El Liceu, en busca de la ilusión perdida

Hoy hace exactamente 25 años que un incendio arrasó el escenario más emblemático de la capital catalana: el Gran Teatre del Liceu. Aquella fría mañana de enero, y aún al calor de las brasas, se empezó a gestar el proyecto de un Liceu renovado. El fuego había suprimido la histórica sala, sí, pero también convirtió en cenizas un modelo organizativo que pedía a gritos evolucionar. Pasado un cuarto de siglo, los cambios son evidentes, como lo son también los aspectos que hasta ahora no se ha logrado resolver.

El fuego prendió poco después de las once de la mañana, pero el incendio se había estado gestando desde ocho años antes: los que tardaron las administraciones públicas y los propietarios del teatro en ponerse de acuerdo para financiar una remodelación que había sido encargada al equipo de Ignasi de Solà-Morales. Varios informes de los bomberos y uno del propio arquitecto, más que alarmante, ya habían advertido de los peligros que presentaba el coliseo.

De hecho, dos días después del incendio Solá-Morales ya tenía sobre la mesa el encargo formal de llevar a cabo la reconstrucción, y se empezaron a dar detalles: harían falta tres años de trabajo y 9.000 millones de pesetas, se dijo. Fueron cinco años y 22.000 millones los que permitieron inaugurar el teatro finalmente. Por el camino hubo que abordar problemas como las expropiaciones de edificios de vecinos y negocios colindantes, las complicaciones a causa de las aguas freáticas y un debate –con sordina– sobre la conveniencia de buscar al Liceu un emplazamiento más propicio, cosa que quedó descartada en pro de una reconstrucción fiel al original quemado.
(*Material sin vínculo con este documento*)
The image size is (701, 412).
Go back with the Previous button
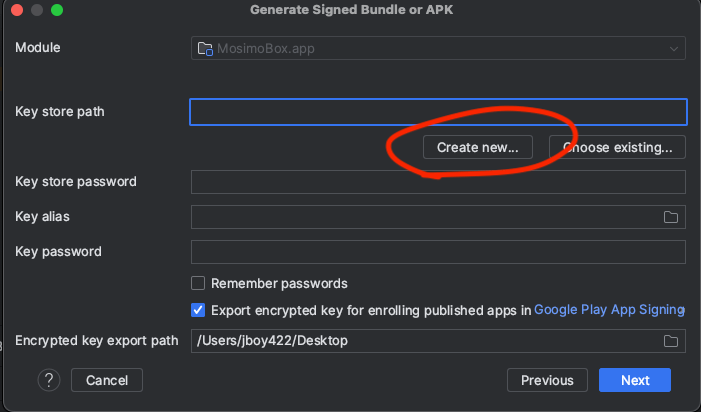pyautogui.click(x=547, y=380)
Pese a mantener la apariencia de la antigua sala, el teatro se adaptó a las necesidades del siglo XXI, empezando por la climatización y siguiendo por doblar el espacio dedicado a oficinas y salas de ensayos, además de dotarse de una buena caja escénica. Pero pasada la euforia de la reapertura, que fue acompañada por un incremento sin precedentes en el número de abonos y entradas vendidos, llegaron los años de la crisis, que dieron al traste con muchos de los planes dibujados hasta entonces.

El teatro ha cambiado en este último año a su gerente (ahora es Valentí Oviedo, que tomó el relevo de Roger Guasch) y a su director artístico (Victor García de Gomar sustituirá a Christina Scheppelmann). Oviedo dejó claro en una entrevista a este diario que su objetivo es devolver al Liceu su esplendor de hace dos décadas. No son pocos los retos que tal objetivo plantea.

Los recortes han tenido una gran afectación en la plantilla –orquesta y coro incluído¡s–, que deberá corregirse si se quiere competir entre los mejores teatros de ópera. Sigue pendiente la creación de un Opera Studio que ayude a los jóvenes cantantes, y el Liceu sigue siendo de los pocos, si no el único establecimiento de la Rambla que cierra en agosto.

Por otra parte, queda pendiente la proyección audiovisual que a principios del milenio pareció coger impulso. Hoy las retransmisiones en cines -fuente de ingresos adicional- están copadas por la londinense Royal Opera House y el neoyorquino MET. El Liceu solamente transmite esta temporada dos óperas, y «La italiana in Algheri» no pudo verse en ningún cine de Francia, Alemania, Estados Unidos, ni en ciudades como Londres, París o Roma.

El espacio de 1.000 metros cuadrados que fue bautizado como «Espai Liceu» y albergaba una librería y una cafetería abiertas al público general fue después un restaurante y hoy está en desuso, como las antiguas aulas del Conservatorio del Liceu, mientras el espacio de oficinas y ensayos se queda pequeño por momentos. La fachada presenta desperfectos después de que el proyecto intervención del artista Frederic Amat acabase siendo rechazado. Un cuarto de siglo después del incendio, el Liceu necesita una nueva puesta a punto, que pasa por recuperar la ilusión perdida.